Exercise goal:
Copy out the material below word for word, omitting the pictures.

Input material:
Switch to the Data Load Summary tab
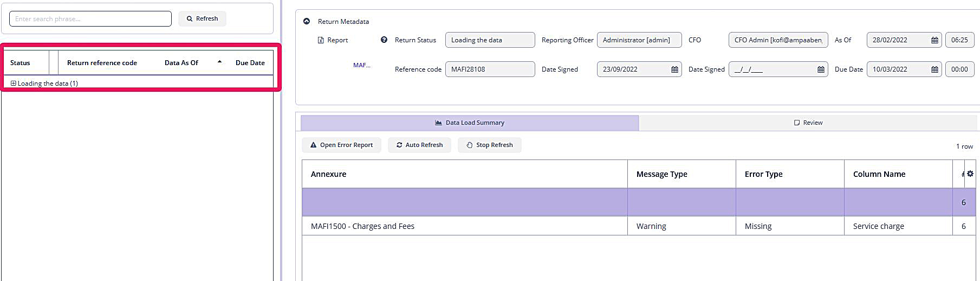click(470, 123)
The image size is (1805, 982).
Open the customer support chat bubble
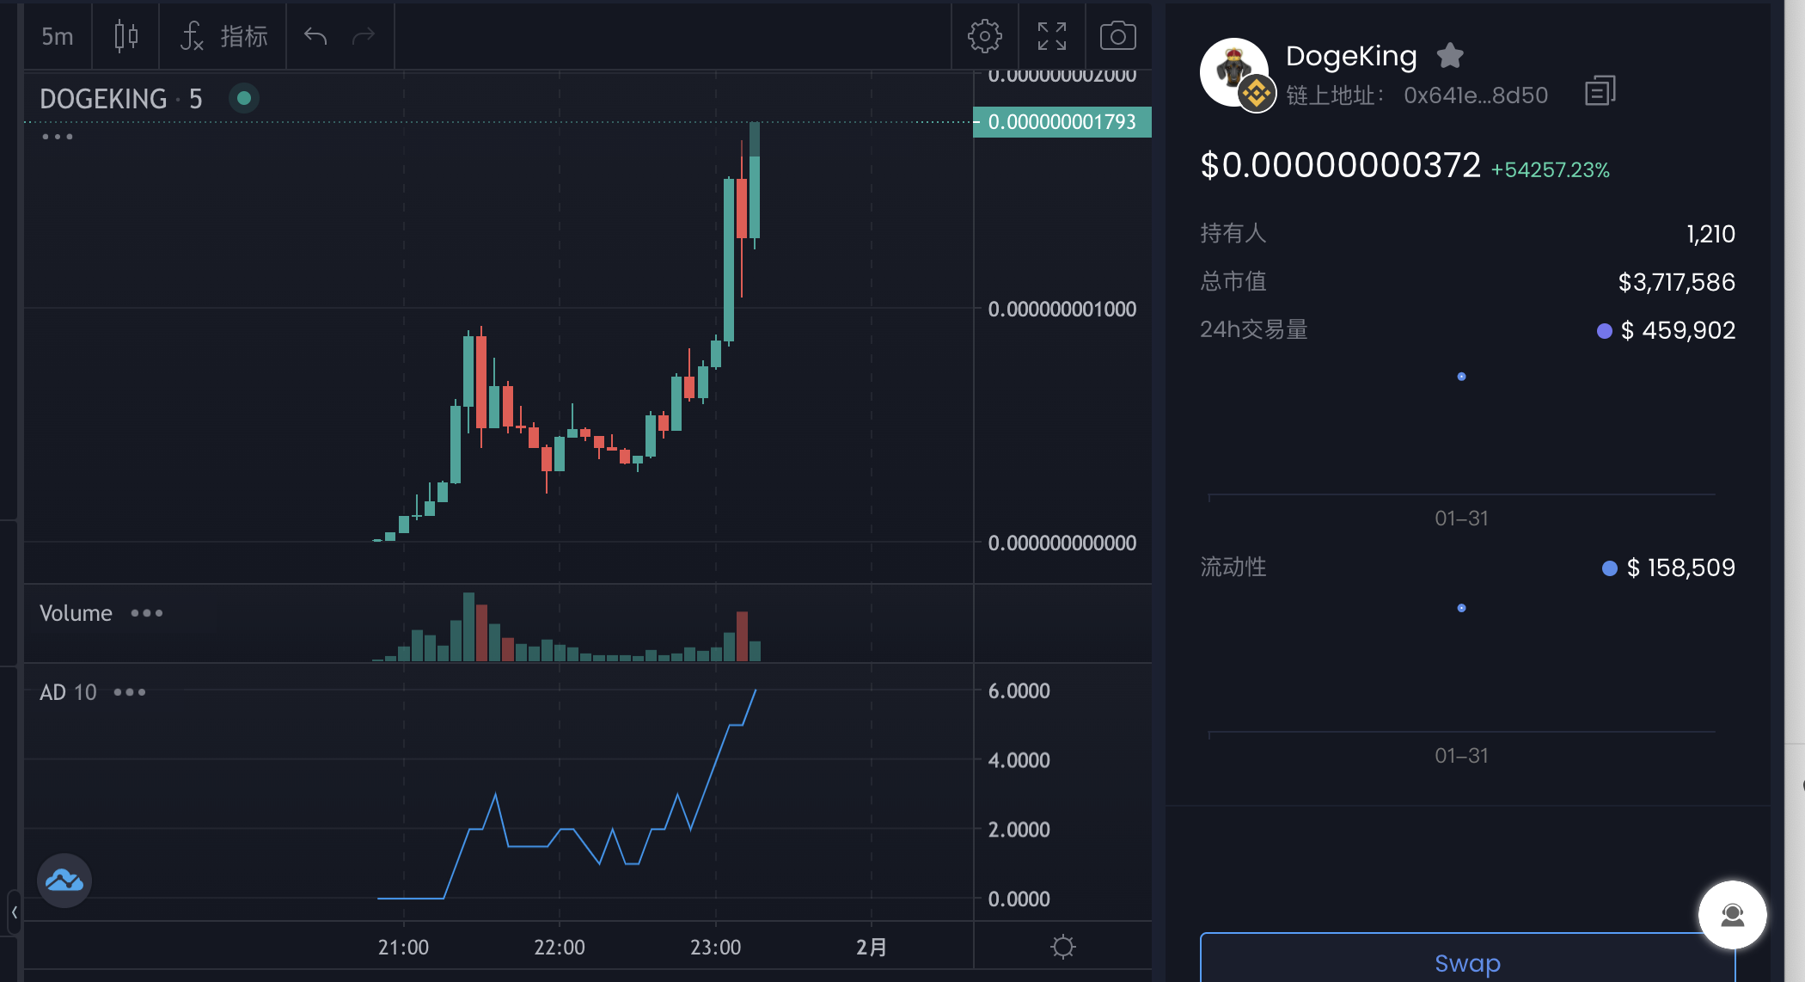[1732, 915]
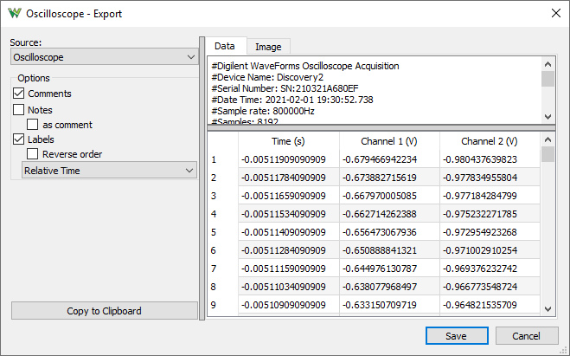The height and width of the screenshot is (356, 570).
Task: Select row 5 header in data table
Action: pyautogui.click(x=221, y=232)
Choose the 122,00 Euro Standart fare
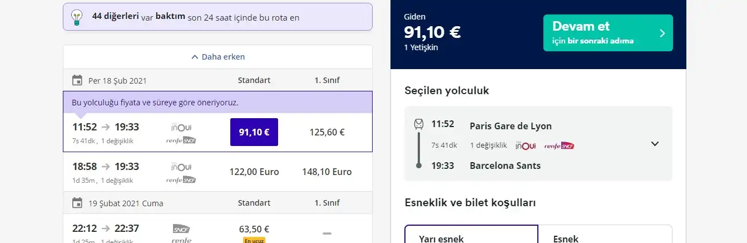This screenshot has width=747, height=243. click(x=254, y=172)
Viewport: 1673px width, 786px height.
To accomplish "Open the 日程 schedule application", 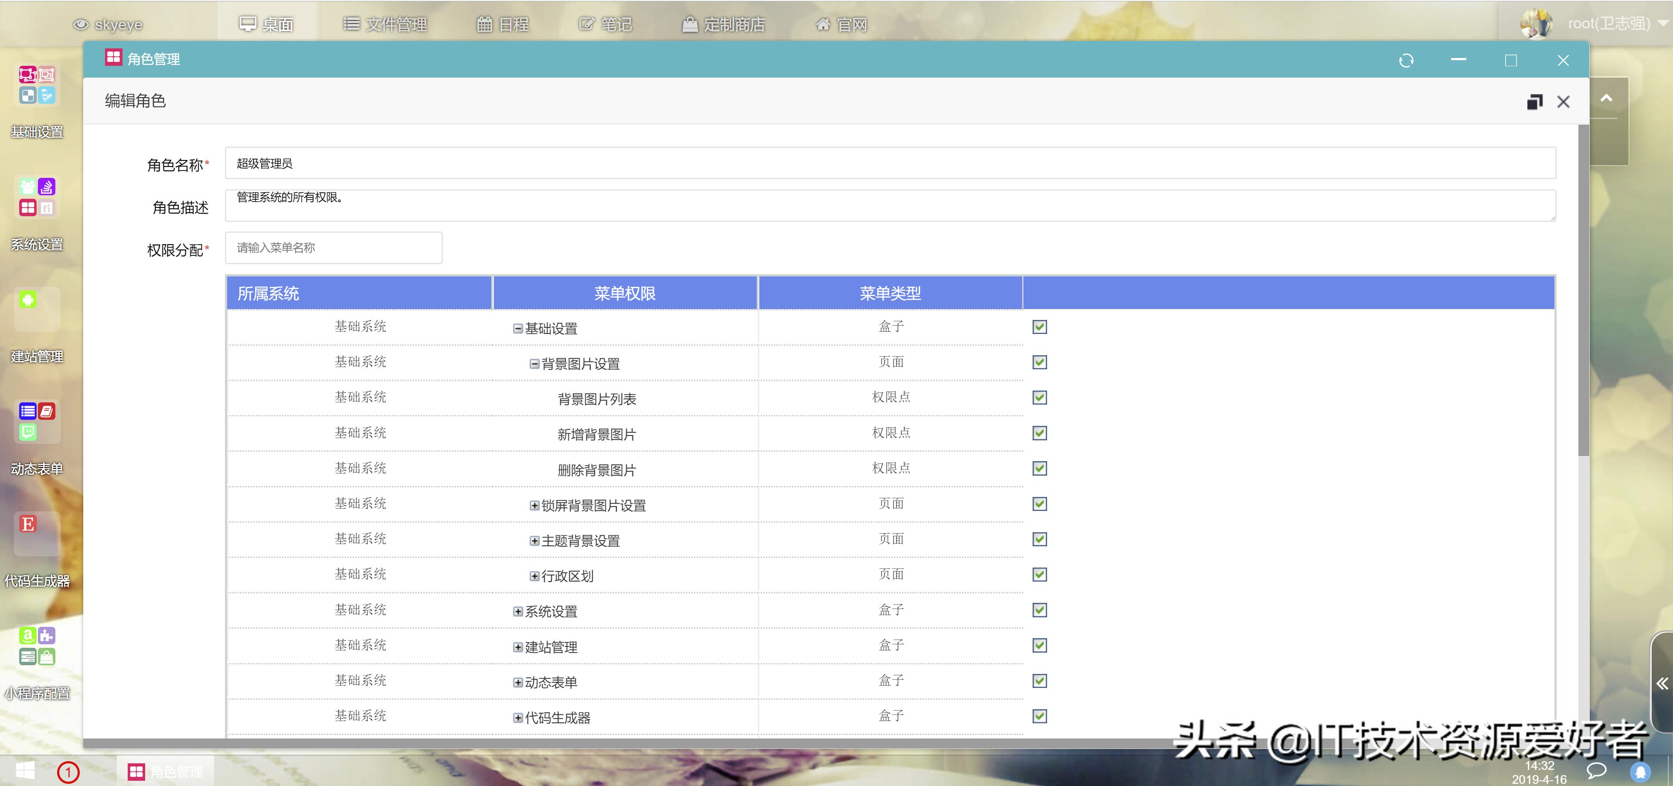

Expected output:
Switch to the Data Load Summary tab
click(470, 123)
The image size is (1805, 982).
Open the customer support chat bubble
[1732, 915]
The height and width of the screenshot is (356, 570).
Task: Select row 5 header in data table
Action: pyautogui.click(x=221, y=232)
Choose the 122,00 Euro Standart fare
This screenshot has width=747, height=243. click(x=254, y=172)
Viewport: 1673px width, 786px height.
To accomplish "Open the 日程 schedule application", 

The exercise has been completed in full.